Task prompt: Omit the images and output every line of the data below exactly.
---- Data provided
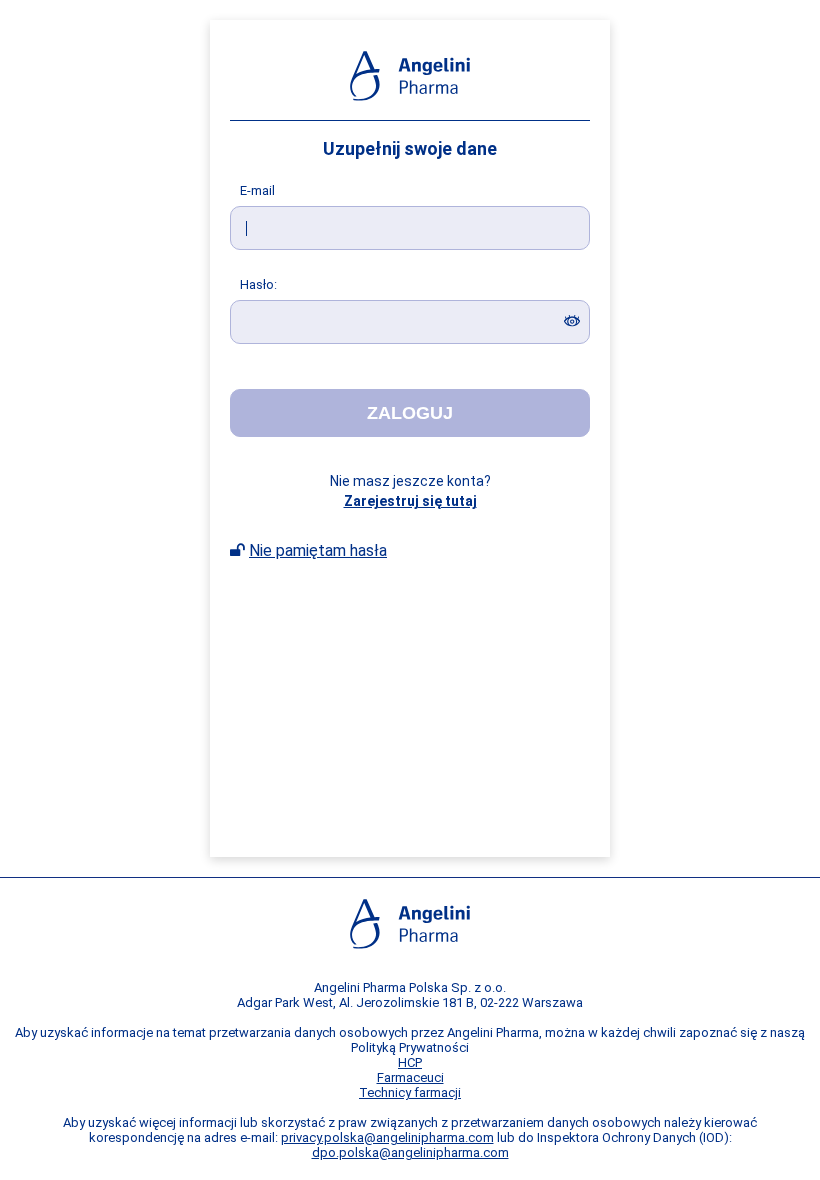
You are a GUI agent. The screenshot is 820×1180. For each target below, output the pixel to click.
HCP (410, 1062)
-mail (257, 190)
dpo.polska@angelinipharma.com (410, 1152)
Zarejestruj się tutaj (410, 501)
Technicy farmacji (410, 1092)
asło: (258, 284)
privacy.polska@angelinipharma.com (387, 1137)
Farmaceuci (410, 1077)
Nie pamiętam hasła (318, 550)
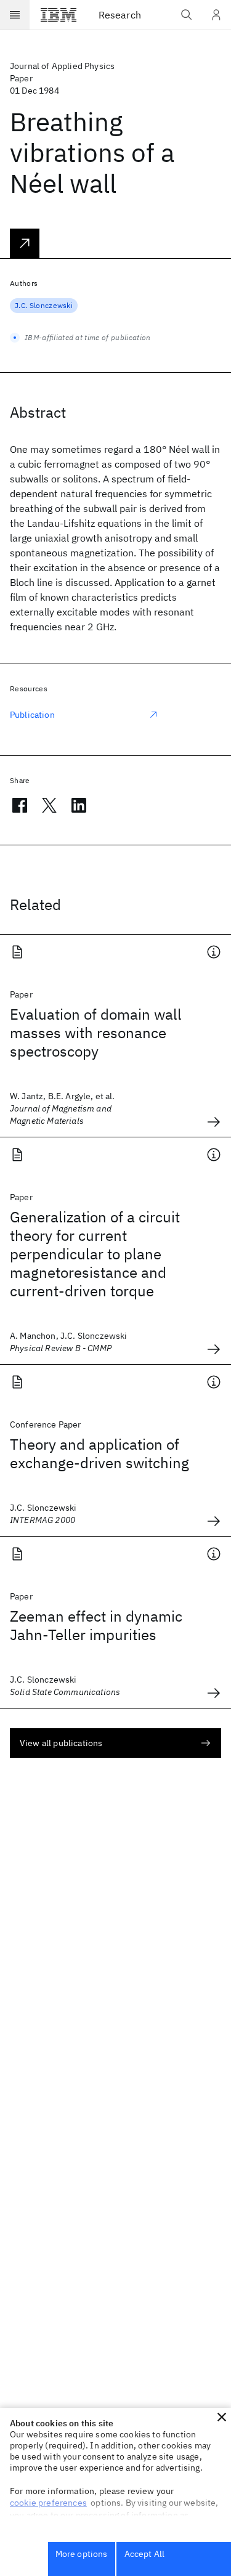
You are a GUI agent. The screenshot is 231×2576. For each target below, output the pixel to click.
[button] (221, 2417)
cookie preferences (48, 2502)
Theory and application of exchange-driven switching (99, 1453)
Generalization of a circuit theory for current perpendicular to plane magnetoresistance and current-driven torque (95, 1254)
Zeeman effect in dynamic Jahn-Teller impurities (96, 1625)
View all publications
--------
Solution for this problem:
You are a GUI agent. The screenshot is 820×1180. For each target below, output the pixel to click.
HCP (410, 1062)
-mail (257, 190)
dpo.polska@angelinipharma.com (410, 1152)
Zarejestruj się tutaj (410, 501)
Technicy farmacji (410, 1092)
asło: (258, 284)
privacy.polska@angelinipharma.com (387, 1137)
Farmaceuci (410, 1077)
Nie pamiętam hasła (318, 550)
You are a GUI agent. The screenshot is 231×2576. For each target below, output the pixel to click.
[button] (221, 2417)
cookie preferences (48, 2502)
Theory and application of exchange-driven switching (99, 1453)
Generalization of a circuit theory for current perpendicular to plane magnetoresistance and current-driven torque (95, 1254)
Zeeman effect in dynamic Jahn-Teller impurities (96, 1625)
View all publications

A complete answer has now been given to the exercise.